Un mundo el de Alera que se despliega poco a poco a ojos del lector. No abruma en detalles y es por medio de los acontecimientos que el lector conoce las reglas y los límites de este nuevo universo del que queda muchas tierras que explorar. La novela respira un placer por la aventura pura, por la diversión y la celebración de la fantasía. Una novela sencilla (en el buen sentido de la palabra), pero no simplista. Y escrita con el noble fin de entretener y divertir al lector.
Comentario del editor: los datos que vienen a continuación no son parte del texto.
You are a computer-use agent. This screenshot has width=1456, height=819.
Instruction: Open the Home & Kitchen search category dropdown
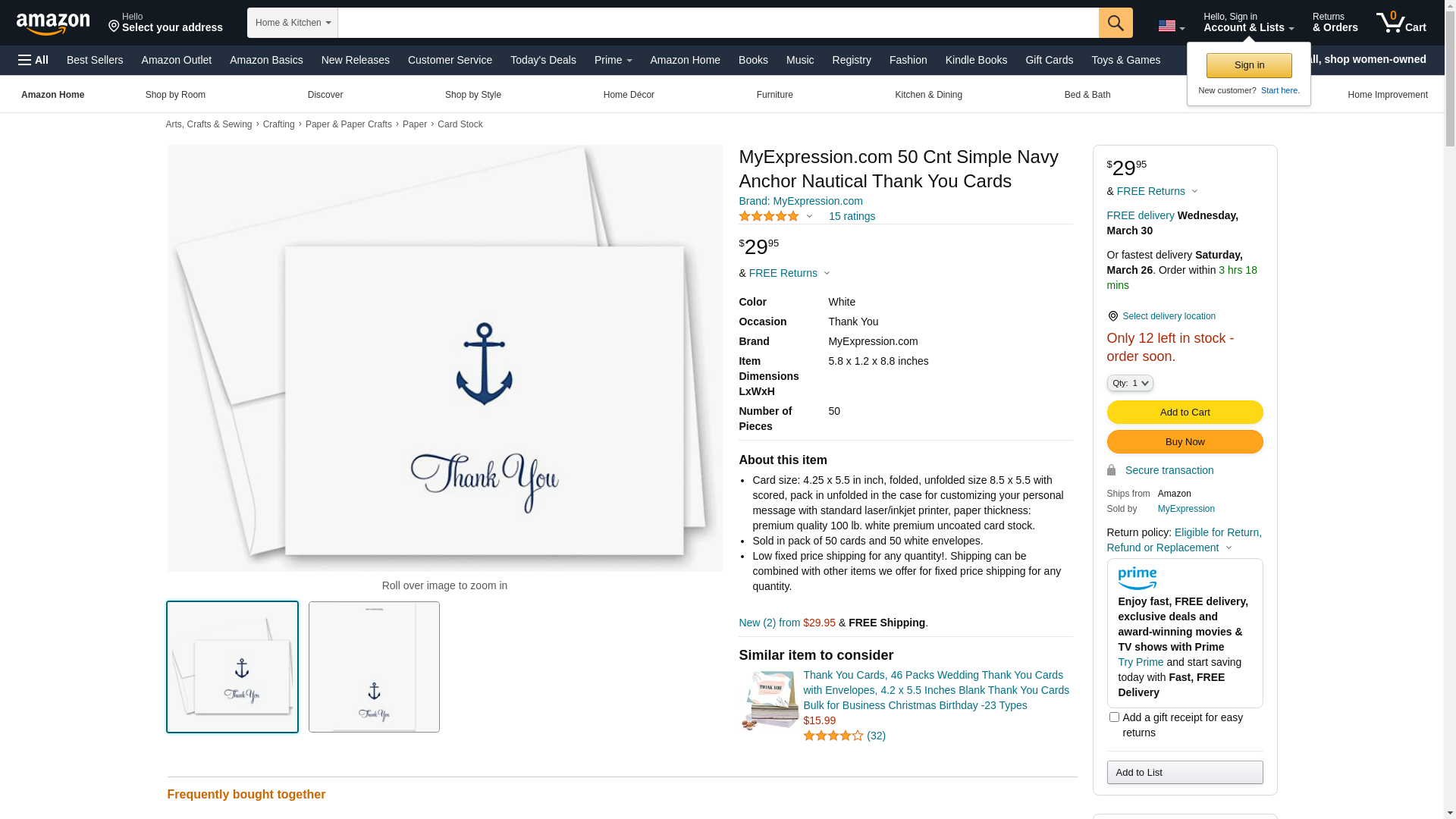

Y no añado nada más por la sencilla razón de no repetir lo que en otras estupendas reseñas se encuentra y por no entrar en el detalle. Leí la novela sin saber qué me iba a encontrar, con la mirada limpia sobre el universo, los personajes y la trama. Y creo que es la mejor forma de adentrarse en esta y en todas las novelas. Solo decir que fueron unos días buenos días lectores e insistir en lo estupenda que es una novela de fantasía pura, escrita con calidad y conciencia del género, con una edición estupenda y con el mejor y más sano espíritu aventurero.